Revelations of English language testing fraud are likewise having major reverberations for the universities that have been found to sponsor students with invalid scores. In his statement to Parliament, Brokenshire said that the Home Office had suspended Glyndŵr University’s highly trusted sponsor status, which allows it to host international students, and that it had informed two other universities, the Universities of Bedfordshire and of West London, that they are not permitted to sponsor new international students pending further investigations. 

In the case of Glyndŵr, in Wales, Brokenshire said that students sponsored by the university include more than 230 associated with invalid ETS test scores, and more than 350 if questionable results are included as well. Glyndŵr, for its part, issued a statement saying it was “deeply upset” at the revocation of its highly trusted sponsor status and that it was working with immigration officials to respond to the issues raised and seek a reinstatement of its license to host foreign students.

Glyndŵr also shifted the blame to its external partners: “We have partnerships with a number of suppliers and are incredibly disappointed to have been the subject of any deception or activity that would put that license under threat,” the university said.

The Home Office also suspended the license to host foreign students for 57 private further education colleges, a subset of the postsecondary sector that typically provides basic skills or vocational credentials. At some of these institutions, Brokenshire said that as many as three-quarters of the student file checks conducted by U.K immigration authorities “were a cause for concern.”

“At one college, a staff member told [U.K. Visas and Immigration] officers that they were not encouraged to report students’ absence or failure because doing so would reduce the college’s income and jeopardize its right to sponsor foreign students,” Brokenshire said.

“The government is not prepared to tolerate this abuse.”

Language testing fraud is not the only area of abuse the government is investigating; Brokenshire also raised concerns about international students working without permission. He said that one private further education college, the London School of Business and Finance, had 290 international students who worked and paid taxes last year, despite the fact that students at these types of colleges aren’t permitted to work at all under U.K immigration law. And some students in the university sector earned more than £20,000 (about $34,000) a year despite the fact that they are allowed to work no more than 20 hours a week when classes are in session. 

Brokenshire said that the worst abuse discovered so far seems to be occurring at the London campuses of universities located elsewhere in the country. He said that investigations are continuing and further action may follow.

Relations between university leaders and immigration authorities in the U.K. have been strained as universities have protested that while putting a stop to student visa abuse is all to the good, legitimate foreign students shouldn’t be counted in the government’s push to drive down overall immigration numbers. The number of students from outside the European Union at U.K. universities declined by 1 percent in 2012-13, the first such decline since record-keeping began in the mid-1990s. 

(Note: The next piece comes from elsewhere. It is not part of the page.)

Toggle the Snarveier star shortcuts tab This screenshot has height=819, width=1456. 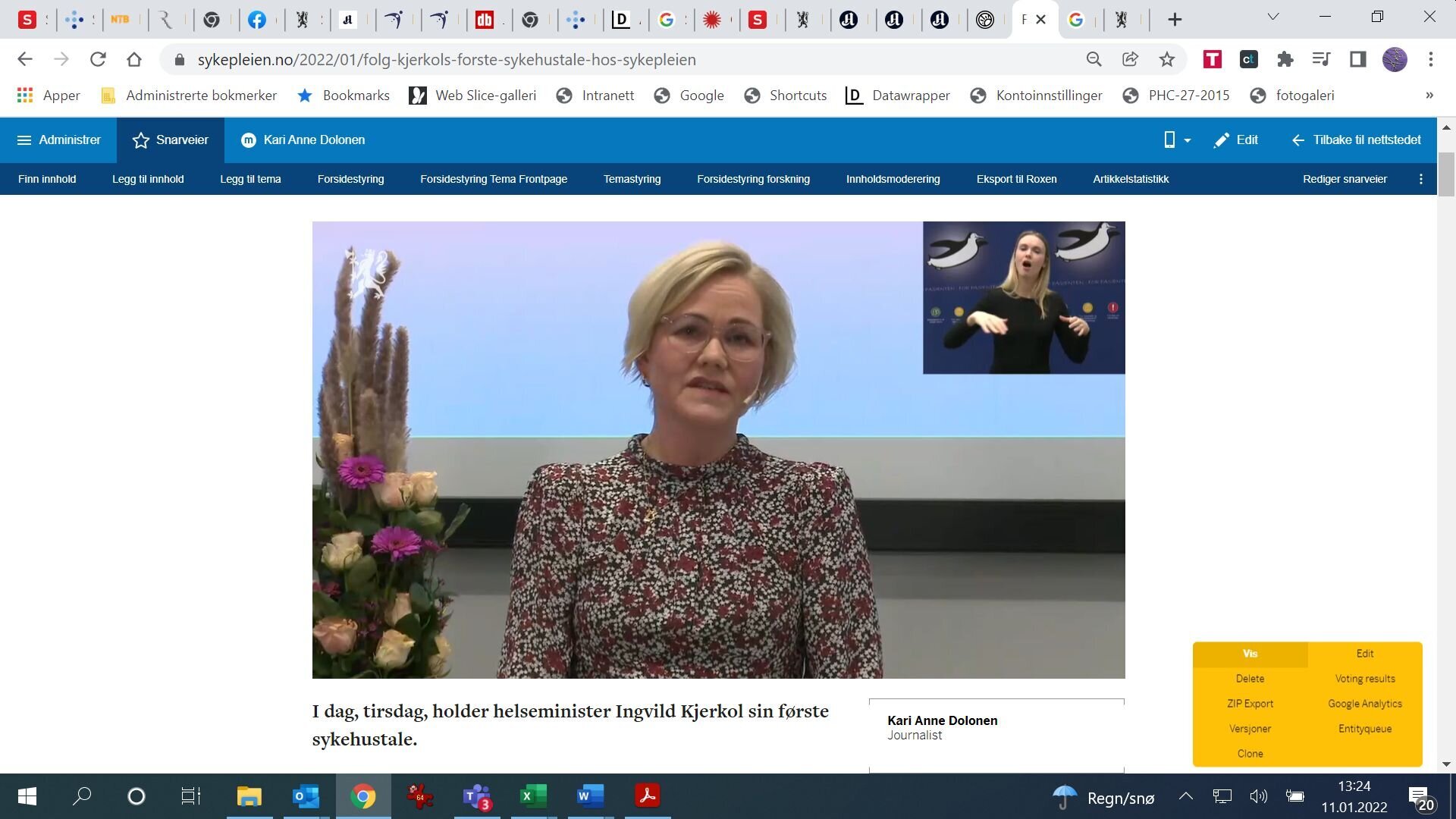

“Universities are committed to reducing any abuse of the student visa system and take immigration compliance very seriously," Sir Christopher Snowden, the president of Universities UK, said in a statement: 

“As Home Office studies have made clear, levels of student visa abuse in the university sector are very low compared to other education providers. They may well be even lower now given the significant investment that has taken place in universities in recent years on immigration compliance. Universities are estimated to be spending a total £67 million [more than $113 million] per year in this area," Snowden said.

“The Home Office must work with the institutions in question to address the issues identified, without negatively impacting international students and applicants at these universities. It is important that current international students at these institutions are reassured that they will not be affected by this action."

(UPDATE: The Home Office has issued guidance clarifying, among other things, that current students will not be affected.)